2. $n: M^{2} \rightarrow S^{2}$ is a map from points on $M^2$ to points on $S^2$, so $n(p)$ ought to be a point. But, the text defines $n(p)$ as a normal vector. Am I missing something here?

Answer 1

1. This is analogous to the situation for curves. In the theory of curves, you attach a special orthonormal frame (called the Frenet-Serret) at each point of the curve that was constructed naturally from the curve and by differentiating the frame, you get interesting invariants (curvature, torsion). For surfaces in $\mathbb{R}^3$, you don't have a natural choice of a basis for each tangent plane but you do have (up to a sign) a natural choice for the basis of $T_pM^{\perp}$ at each point. This is the vector $\mathbf{N}$ and by differentiating it you'll get the second fundamental form which will give you interesting invariants of the surface (principal curvatures, Gauss and mean curvature, etc). The fact that $\mathbf{N}$ is normalized to be of unit length also allows you to interpret $d\mathbf{N}|_{p}$ as a map from the tangent plane $T_pM$ to itself.

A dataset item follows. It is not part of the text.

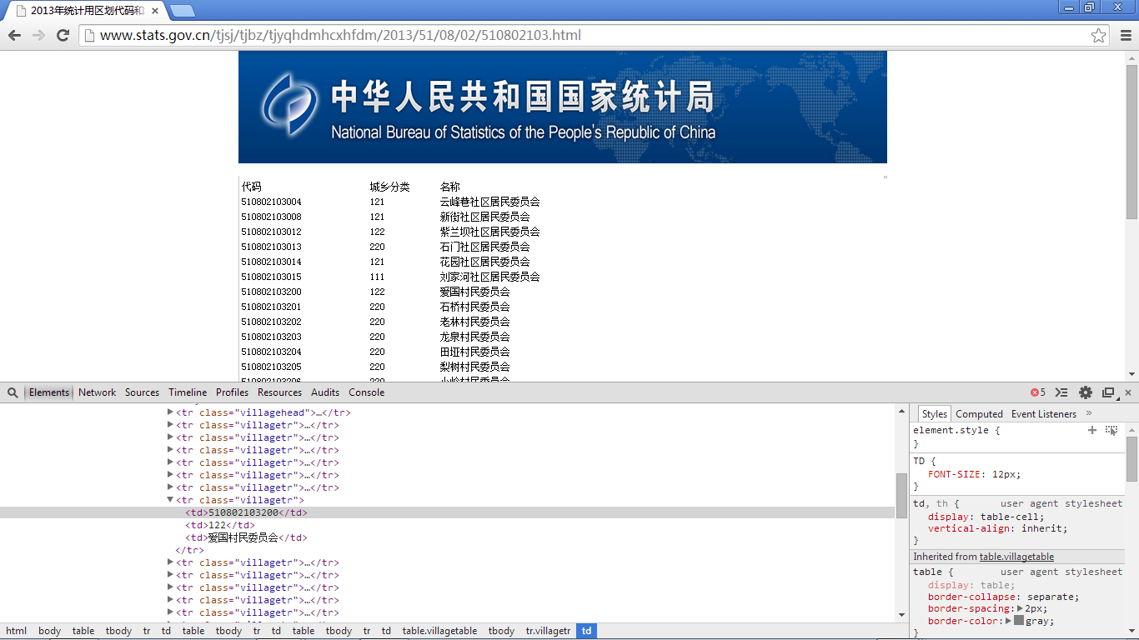Select the Console panel

pyautogui.click(x=367, y=392)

2. If you wear your "internal" glasses and forget that $S^2$ sits inside $\mathbb{R}^3$ then $\mathbf{N} \colon M \rightarrow S^2$ is a map between two surfaces which map points to points as you don't have any notion of a "vector" on $S^2$. From the external point of view, $S^2$ sits inside $\mathbb{R}^3$ which is a vector space and so you can interpret $N(p)$ as a vector in $\mathbb{R}^3$ and this point of view is relevant with the identification of $d\mathbf{N}|_p$ as a map of signature $T_pM \rightarrow T_pM$ and not as a map of the signature $T_pM \rightarrow T_{N(p)} S^2$ (as you can identify $T_{\mathbf{N}(p)} S^2 = \mathbf{N}(p)^{\perp} = T_pM$ as subspaces of $\mathbb{R}^3$). Of course, if $M$ wasn't sitting in $\mathbb{R}^3$ in the first place (for example, if it was a surface in $\mathbb{R}^4$ or an abstract surface) you wouldn't be able to talk of the normal to $M$ in the first place.